=== Begin Enclosure ===

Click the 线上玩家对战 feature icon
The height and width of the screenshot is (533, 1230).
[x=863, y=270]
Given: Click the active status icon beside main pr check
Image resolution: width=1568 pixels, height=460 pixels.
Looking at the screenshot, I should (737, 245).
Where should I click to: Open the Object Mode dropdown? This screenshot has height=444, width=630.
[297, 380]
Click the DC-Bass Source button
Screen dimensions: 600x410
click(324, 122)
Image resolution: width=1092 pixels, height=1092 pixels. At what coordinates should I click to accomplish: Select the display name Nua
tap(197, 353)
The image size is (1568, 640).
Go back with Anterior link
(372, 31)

=== End Enclosure ===
=== Begin Enclosure ===

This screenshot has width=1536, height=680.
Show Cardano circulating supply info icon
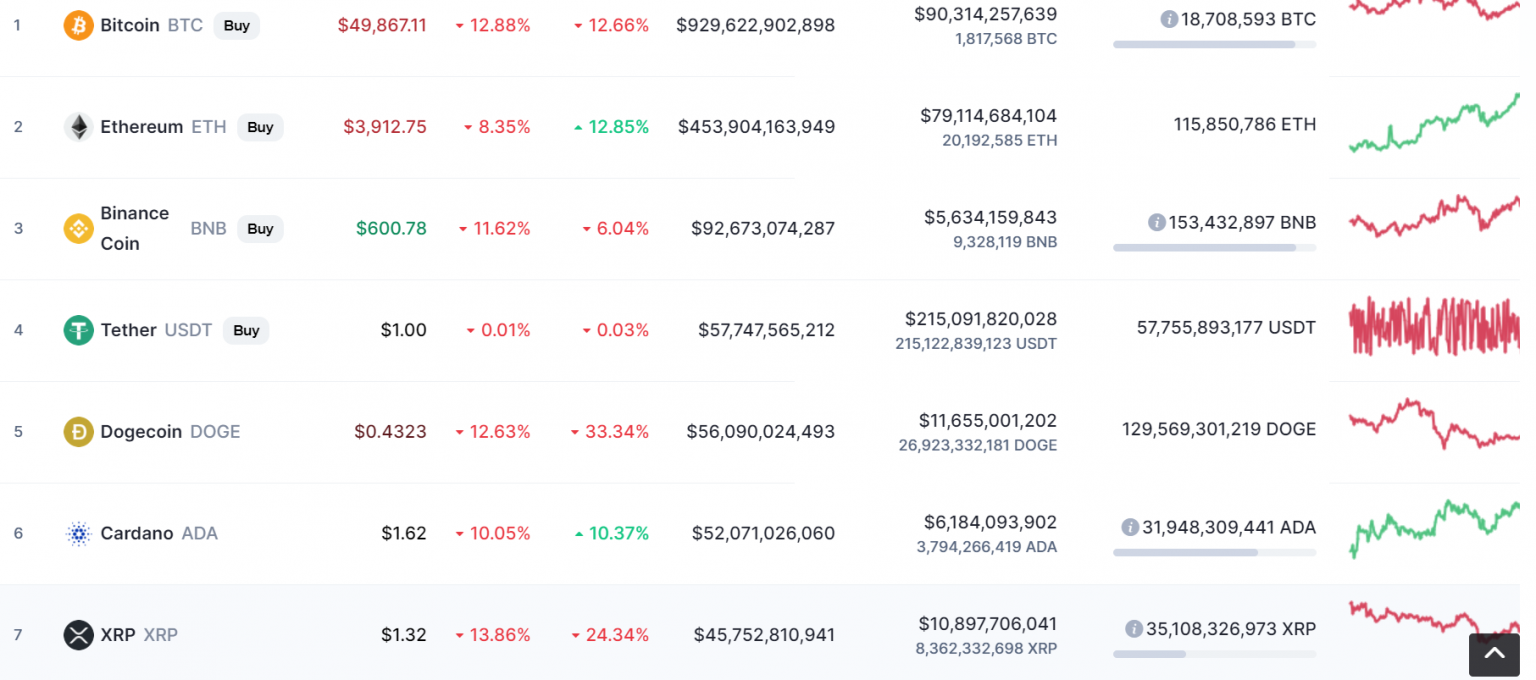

=== End Enclosure ===

● What you are asked to do:
Scan the records above for the string "icon", then select every line that holds it.

● Solution for this task:
Click the 线上玩家对战 feature icon
Given: Click the active status icon beside main pr check
Show Cardano circulating supply info icon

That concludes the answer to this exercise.